• _Task statement_: Copy out each of the following rows word for word, keeping every character as it stands.

-- begin --

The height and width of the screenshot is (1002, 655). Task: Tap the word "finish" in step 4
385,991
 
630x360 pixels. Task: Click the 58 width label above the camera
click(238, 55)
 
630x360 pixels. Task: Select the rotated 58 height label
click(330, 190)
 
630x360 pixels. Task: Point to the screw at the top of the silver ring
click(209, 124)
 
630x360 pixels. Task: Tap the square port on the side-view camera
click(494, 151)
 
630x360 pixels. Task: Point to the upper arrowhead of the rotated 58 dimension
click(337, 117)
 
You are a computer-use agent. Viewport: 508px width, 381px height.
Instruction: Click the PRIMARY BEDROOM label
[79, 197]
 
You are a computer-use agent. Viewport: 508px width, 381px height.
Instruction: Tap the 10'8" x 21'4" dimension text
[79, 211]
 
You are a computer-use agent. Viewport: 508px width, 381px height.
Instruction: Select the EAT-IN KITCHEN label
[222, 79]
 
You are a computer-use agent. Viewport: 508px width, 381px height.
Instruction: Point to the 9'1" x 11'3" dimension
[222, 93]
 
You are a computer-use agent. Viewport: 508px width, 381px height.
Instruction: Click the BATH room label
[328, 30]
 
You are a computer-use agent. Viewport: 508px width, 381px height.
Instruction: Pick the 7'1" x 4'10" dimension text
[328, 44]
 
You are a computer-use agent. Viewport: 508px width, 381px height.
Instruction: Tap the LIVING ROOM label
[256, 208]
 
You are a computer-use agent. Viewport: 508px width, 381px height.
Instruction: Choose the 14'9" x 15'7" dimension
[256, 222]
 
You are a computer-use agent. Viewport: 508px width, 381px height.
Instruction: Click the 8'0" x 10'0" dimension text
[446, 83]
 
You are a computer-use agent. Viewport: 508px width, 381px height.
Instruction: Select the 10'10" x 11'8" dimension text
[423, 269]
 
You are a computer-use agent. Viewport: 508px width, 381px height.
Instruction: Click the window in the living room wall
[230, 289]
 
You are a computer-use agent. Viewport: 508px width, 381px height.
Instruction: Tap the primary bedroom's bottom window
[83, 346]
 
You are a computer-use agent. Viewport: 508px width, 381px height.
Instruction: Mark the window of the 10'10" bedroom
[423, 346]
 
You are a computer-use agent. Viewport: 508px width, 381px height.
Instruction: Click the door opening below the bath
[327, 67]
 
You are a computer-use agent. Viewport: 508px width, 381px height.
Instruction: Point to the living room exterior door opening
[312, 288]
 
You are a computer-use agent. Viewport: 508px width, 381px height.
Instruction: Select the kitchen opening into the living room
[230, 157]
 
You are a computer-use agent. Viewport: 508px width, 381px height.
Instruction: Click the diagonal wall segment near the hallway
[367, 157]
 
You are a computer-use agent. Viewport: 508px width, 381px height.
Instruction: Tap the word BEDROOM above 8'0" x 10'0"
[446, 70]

-- end --

• _Complete response_:
The height and width of the screenshot is (1002, 655). Task: Tap the word "finish" in step 4
385,991
 
630x360 pixels. Task: Click the 58 width label above the camera
click(238, 55)
 
630x360 pixels. Task: Select the rotated 58 height label
click(330, 190)
 
630x360 pixels. Task: Point to the screw at the top of the silver ring
click(209, 124)
 
630x360 pixels. Task: Tap the square port on the side-view camera
click(494, 151)
 
630x360 pixels. Task: Point to the upper arrowhead of the rotated 58 dimension
click(337, 117)
 
You are a computer-use agent. Viewport: 508px width, 381px height.
Instruction: Click the PRIMARY BEDROOM label
[79, 197]
 
You are a computer-use agent. Viewport: 508px width, 381px height.
Instruction: Tap the 10'8" x 21'4" dimension text
[79, 211]
 
You are a computer-use agent. Viewport: 508px width, 381px height.
Instruction: Select the EAT-IN KITCHEN label
[222, 79]
 
You are a computer-use agent. Viewport: 508px width, 381px height.
Instruction: Point to the 9'1" x 11'3" dimension
[222, 93]
 
You are a computer-use agent. Viewport: 508px width, 381px height.
Instruction: Click the BATH room label
[328, 30]
 
You are a computer-use agent. Viewport: 508px width, 381px height.
Instruction: Pick the 7'1" x 4'10" dimension text
[328, 44]
 
You are a computer-use agent. Viewport: 508px width, 381px height.
Instruction: Tap the LIVING ROOM label
[256, 208]
 
You are a computer-use agent. Viewport: 508px width, 381px height.
Instruction: Choose the 14'9" x 15'7" dimension
[256, 222]
 
You are a computer-use agent. Viewport: 508px width, 381px height.
Instruction: Click the 8'0" x 10'0" dimension text
[446, 83]
 
You are a computer-use agent. Viewport: 508px width, 381px height.
Instruction: Select the 10'10" x 11'8" dimension text
[423, 269]
 
You are a computer-use agent. Viewport: 508px width, 381px height.
Instruction: Click the window in the living room wall
[230, 289]
 
You are a computer-use agent. Viewport: 508px width, 381px height.
Instruction: Tap the primary bedroom's bottom window
[83, 346]
 
You are a computer-use agent. Viewport: 508px width, 381px height.
Instruction: Mark the window of the 10'10" bedroom
[423, 346]
 
You are a computer-use agent. Viewport: 508px width, 381px height.
Instruction: Click the door opening below the bath
[327, 67]
 
You are a computer-use agent. Viewport: 508px width, 381px height.
Instruction: Point to the living room exterior door opening
[312, 288]
 
You are a computer-use agent. Viewport: 508px width, 381px height.
Instruction: Select the kitchen opening into the living room
[230, 157]
 
You are a computer-use agent. Viewport: 508px width, 381px height.
Instruction: Click the diagonal wall segment near the hallway
[367, 157]
 
You are a computer-use agent. Viewport: 508px width, 381px height.
Instruction: Tap the word BEDROOM above 8'0" x 10'0"
[446, 70]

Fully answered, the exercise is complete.